§ **Directions**
Exactly the lines from the one that holds "Click the Weight" to the end of the data below: retype these and nothing else.

====== Entries shown ======

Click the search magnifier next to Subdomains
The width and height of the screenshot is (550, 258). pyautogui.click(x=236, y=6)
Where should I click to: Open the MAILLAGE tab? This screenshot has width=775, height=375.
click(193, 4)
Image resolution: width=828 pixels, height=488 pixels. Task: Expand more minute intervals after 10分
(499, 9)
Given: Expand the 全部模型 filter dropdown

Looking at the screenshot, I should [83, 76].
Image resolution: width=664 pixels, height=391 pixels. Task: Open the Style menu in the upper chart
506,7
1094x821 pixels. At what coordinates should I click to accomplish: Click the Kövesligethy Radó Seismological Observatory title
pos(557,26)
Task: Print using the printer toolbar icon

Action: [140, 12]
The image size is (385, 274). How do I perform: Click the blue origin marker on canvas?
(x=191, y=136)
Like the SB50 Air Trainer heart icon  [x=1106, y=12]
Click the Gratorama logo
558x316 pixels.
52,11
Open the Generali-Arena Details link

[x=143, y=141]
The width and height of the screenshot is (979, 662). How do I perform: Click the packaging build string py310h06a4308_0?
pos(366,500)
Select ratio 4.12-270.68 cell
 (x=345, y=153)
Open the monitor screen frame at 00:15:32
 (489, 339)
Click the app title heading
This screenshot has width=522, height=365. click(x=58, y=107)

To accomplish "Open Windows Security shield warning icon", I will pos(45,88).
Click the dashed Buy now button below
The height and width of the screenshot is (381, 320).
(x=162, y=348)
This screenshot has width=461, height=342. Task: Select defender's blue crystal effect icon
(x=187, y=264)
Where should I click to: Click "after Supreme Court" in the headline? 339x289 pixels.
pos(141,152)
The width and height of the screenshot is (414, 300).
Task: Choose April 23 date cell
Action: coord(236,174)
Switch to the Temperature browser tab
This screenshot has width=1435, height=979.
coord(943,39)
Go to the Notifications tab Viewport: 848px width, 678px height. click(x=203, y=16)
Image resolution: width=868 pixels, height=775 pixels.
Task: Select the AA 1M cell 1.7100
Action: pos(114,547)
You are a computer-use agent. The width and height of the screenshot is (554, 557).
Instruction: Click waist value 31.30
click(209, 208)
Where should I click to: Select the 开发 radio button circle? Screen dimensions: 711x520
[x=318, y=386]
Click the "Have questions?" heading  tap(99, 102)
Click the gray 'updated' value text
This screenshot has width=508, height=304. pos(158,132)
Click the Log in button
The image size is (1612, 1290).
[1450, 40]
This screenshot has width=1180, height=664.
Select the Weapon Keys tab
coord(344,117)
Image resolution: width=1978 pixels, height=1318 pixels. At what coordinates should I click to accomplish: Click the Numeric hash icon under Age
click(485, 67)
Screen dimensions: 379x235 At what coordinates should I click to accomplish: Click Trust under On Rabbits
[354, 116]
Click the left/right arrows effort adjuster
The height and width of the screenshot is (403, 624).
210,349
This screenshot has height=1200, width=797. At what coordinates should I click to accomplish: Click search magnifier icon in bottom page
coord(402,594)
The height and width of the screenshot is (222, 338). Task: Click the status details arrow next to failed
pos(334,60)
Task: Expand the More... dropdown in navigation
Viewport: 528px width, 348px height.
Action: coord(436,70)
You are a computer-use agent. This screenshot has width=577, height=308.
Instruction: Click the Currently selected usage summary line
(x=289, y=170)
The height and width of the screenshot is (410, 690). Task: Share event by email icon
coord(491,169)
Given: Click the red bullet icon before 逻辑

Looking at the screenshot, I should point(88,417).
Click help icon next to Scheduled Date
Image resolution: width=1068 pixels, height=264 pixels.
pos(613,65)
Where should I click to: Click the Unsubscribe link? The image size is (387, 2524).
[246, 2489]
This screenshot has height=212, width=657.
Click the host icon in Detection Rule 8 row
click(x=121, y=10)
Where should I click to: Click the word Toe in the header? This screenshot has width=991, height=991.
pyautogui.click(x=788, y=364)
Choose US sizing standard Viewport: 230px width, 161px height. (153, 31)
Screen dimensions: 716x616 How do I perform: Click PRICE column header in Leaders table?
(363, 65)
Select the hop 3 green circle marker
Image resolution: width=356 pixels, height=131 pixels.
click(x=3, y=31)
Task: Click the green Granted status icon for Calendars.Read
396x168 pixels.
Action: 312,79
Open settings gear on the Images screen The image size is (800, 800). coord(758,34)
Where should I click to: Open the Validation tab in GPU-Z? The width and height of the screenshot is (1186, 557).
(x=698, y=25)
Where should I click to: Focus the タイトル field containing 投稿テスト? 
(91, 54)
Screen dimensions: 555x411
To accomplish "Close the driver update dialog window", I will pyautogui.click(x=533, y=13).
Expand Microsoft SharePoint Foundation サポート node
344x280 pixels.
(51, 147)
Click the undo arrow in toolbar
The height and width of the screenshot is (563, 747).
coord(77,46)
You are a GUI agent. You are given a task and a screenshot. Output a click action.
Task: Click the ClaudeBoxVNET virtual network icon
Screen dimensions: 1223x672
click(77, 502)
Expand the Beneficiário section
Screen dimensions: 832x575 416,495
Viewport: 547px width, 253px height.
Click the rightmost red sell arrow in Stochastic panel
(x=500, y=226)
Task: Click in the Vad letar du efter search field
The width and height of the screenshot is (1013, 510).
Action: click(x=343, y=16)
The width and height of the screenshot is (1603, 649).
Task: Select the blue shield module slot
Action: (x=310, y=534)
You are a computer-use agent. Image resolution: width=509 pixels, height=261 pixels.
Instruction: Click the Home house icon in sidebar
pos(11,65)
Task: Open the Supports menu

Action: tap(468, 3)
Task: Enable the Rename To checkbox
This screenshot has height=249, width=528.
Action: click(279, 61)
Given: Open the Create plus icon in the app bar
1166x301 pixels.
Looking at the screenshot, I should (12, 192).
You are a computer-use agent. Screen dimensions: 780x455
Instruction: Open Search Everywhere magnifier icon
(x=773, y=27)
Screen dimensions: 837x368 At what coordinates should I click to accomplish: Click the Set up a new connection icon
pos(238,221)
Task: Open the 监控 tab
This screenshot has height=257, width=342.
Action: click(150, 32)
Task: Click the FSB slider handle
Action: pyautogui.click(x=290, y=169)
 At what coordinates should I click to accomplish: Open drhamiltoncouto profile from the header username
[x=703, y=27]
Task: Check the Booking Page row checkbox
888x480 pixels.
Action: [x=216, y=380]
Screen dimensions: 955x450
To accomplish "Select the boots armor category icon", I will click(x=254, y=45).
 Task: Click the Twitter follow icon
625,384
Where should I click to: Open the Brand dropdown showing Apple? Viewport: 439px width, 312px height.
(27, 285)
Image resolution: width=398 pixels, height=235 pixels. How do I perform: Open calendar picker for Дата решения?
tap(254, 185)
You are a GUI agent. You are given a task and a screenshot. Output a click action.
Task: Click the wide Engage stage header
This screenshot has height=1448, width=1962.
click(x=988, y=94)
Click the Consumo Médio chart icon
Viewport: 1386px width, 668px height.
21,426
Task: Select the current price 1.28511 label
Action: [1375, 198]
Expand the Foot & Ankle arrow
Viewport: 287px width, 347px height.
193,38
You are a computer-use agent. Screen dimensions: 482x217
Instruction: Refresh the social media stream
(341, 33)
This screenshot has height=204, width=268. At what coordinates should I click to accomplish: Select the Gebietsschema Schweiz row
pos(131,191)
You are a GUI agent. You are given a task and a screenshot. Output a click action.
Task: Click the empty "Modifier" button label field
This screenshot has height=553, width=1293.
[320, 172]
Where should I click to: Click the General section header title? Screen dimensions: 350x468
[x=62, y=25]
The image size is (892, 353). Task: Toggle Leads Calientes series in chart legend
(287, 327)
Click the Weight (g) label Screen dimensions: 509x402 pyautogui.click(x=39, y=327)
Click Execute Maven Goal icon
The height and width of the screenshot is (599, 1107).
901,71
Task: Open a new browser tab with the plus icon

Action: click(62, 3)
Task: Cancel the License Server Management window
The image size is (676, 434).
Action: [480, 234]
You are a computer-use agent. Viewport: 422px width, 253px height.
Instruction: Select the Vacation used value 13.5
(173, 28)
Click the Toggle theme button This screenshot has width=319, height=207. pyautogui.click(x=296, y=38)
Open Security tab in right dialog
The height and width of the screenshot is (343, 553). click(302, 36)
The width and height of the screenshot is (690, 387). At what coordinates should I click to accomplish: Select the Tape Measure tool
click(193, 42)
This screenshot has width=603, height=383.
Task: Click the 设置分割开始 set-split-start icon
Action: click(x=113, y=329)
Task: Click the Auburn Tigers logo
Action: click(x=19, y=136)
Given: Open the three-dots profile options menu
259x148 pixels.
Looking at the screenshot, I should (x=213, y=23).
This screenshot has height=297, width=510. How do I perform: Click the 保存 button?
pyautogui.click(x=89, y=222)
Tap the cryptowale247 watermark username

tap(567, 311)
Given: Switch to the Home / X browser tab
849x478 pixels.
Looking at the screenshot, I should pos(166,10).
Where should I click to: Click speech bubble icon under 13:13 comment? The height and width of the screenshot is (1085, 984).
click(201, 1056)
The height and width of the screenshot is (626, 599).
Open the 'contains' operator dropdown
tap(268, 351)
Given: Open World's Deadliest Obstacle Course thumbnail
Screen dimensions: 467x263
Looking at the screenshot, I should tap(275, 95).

======

§ **Response to this task**
Click the Weight (g) label Screen dimensions: 509x402 pyautogui.click(x=39, y=327)
Click Execute Maven Goal icon
The height and width of the screenshot is (599, 1107).
901,71
Task: Open a new browser tab with the plus icon

Action: click(62, 3)
Task: Cancel the License Server Management window
The image size is (676, 434).
Action: [480, 234]
You are a computer-use agent. Viewport: 422px width, 253px height.
Instruction: Select the Vacation used value 13.5
(173, 28)
Click the Toggle theme button This screenshot has width=319, height=207. pyautogui.click(x=296, y=38)
Open Security tab in right dialog
The height and width of the screenshot is (343, 553). click(302, 36)
The width and height of the screenshot is (690, 387). At what coordinates should I click to accomplish: Select the Tape Measure tool
click(193, 42)
This screenshot has width=603, height=383.
Task: Click the 设置分割开始 set-split-start icon
Action: click(x=113, y=329)
Task: Click the Auburn Tigers logo
Action: click(x=19, y=136)
Given: Open the three-dots profile options menu
259x148 pixels.
Looking at the screenshot, I should (x=213, y=23).
This screenshot has height=297, width=510. How do I perform: Click the 保存 button?
pyautogui.click(x=89, y=222)
Tap the cryptowale247 watermark username

tap(567, 311)
Given: Switch to the Home / X browser tab
849x478 pixels.
Looking at the screenshot, I should pos(166,10).
Where should I click to: Click speech bubble icon under 13:13 comment? The height and width of the screenshot is (1085, 984).
click(201, 1056)
The height and width of the screenshot is (626, 599).
Open the 'contains' operator dropdown
tap(268, 351)
Given: Open World's Deadliest Obstacle Course thumbnail
Screen dimensions: 467x263
Looking at the screenshot, I should tap(275, 95).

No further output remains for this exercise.